§ **Written instruction**: In the text on name matching below, into what keys is the transliteration `al-imaam maalik` converted?

The problem here is essentially to take as an input a token in any
language or script, and derive from it a token with some specific
matching characteristics. In accordance with the present invention,
this means the following: two derived tokens should match if any of
our various matching algorithms, at any useful settings, would
treat them as matching. In other words, the word-level match should
have at least as much recall as the word-level matching in the
detailed algorithms (referred to herein as "high-recall"); although
it may have less precision. (The term "recall" is generally used,
in a database context, to refer to the relationship between the
number of relevant records retrieved and the number of relevant
records in a database.)
[0092] The following is an example of this process.
[0093] Consider the Arabic name:
[0094] Using, for example, a transliteration product available from
Basis Technology and described in the patent applications noted
above and incorporated herein by reference, that name is
transliterated to `al-imaam maalik`. See, e.g., step 123 of FIG. 5,
discussed below.
[0095] Now, it is assumed that the following operations are
performed:
[0096] (1) Convert that transliteration result into keys: AL AMM
MLK (see, e.g., step 124 of FIG. 5); and
[0097] (2) Index that with a full-text index (see, e.g., step 130
of FIG. 5).
[0098] It is noted that in this Arabic-based example, it is desired
to either filter out the definite article or allow it to combine
itself with the following word.
[0099] Next, that string of three tokens is placed into a full-text
index as an index entry.
[0100] Accordingly, when a query is executed, any name containing
any other Arabic (or Korean, or Chinese) word that turns into AMM
will hit this index entry, and it will become a candidate match for
further consideration, as will be discussed in connection with
elements 250 et seq. of FIG. 6.
[0101] The method by which the keys "AL AMM MLK" are arrived at is
as follows: First, the Rosette Name Translator, available from
Basis Technology Corp., is employed to convert the received native
script (110 of FIG. 5) into some transliteration system that is (1)
ASCII or similar, and (2) biased toward pronunciation rather than
fidelity or reversibility. (This is shown at block 123 of FIG. 5.)
Next, a conventional Double Metaphone technique (124 of FIG. 5) is
employed to convert the results and thereby generate a high-recall
key.
[0102] One aspect of the invention is thus based on the use of
phonetic keys, generated in a particular manner, as search terms in
a full-text index, in the form of a query, which may be an
unordered query (230 of FIG. 6). The resulting candidate matching
names (250) can then be further processed (260), scored (270),
subjected to a threshold test (280), and matched (290). Each of
these aspects will next be discussed in greater detail in
connection with the attached FIGS. 5 and 6. (As also discussed
elsewhere in this document, the invention can be practiced without
transliteration and a phonetic alphabet, and the use of
transliteration and a phonetic alphabet in one aspect or practice
of the invention is but one method of generating high-recall keys;
other techniques can be used to generate the high-recall keys.)

§ **Supplied information**:

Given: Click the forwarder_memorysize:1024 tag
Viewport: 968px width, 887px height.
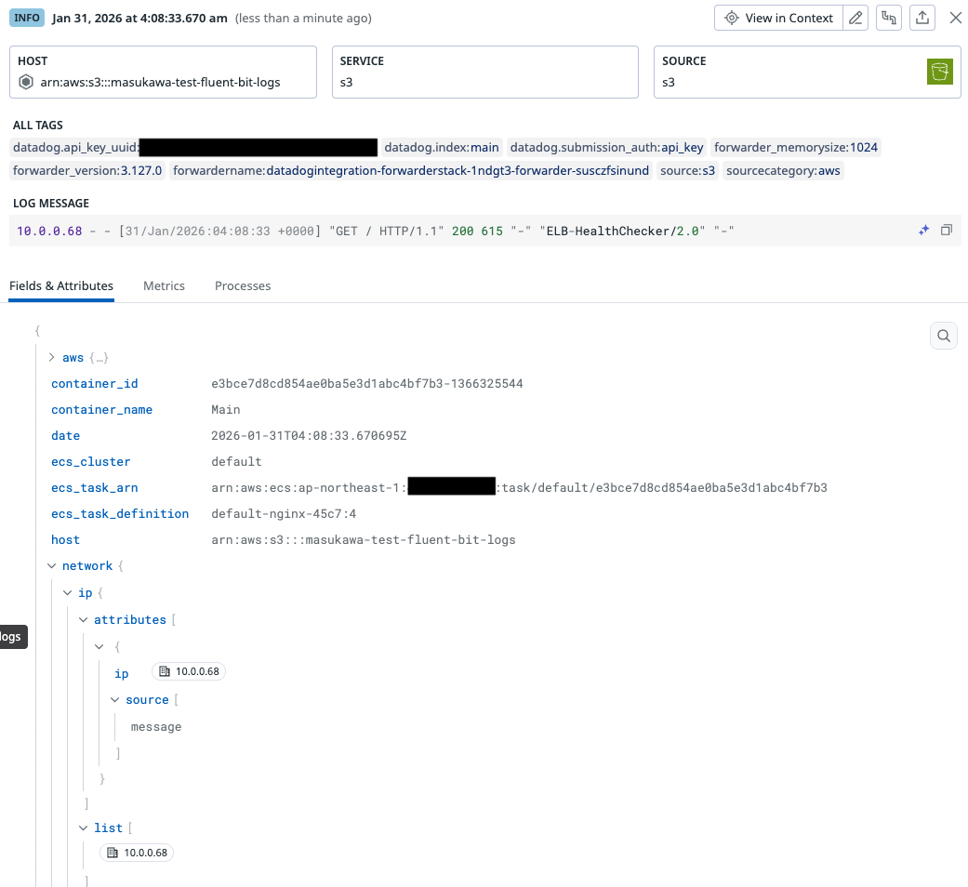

§ **Result for this exercise**: AL AMM MLK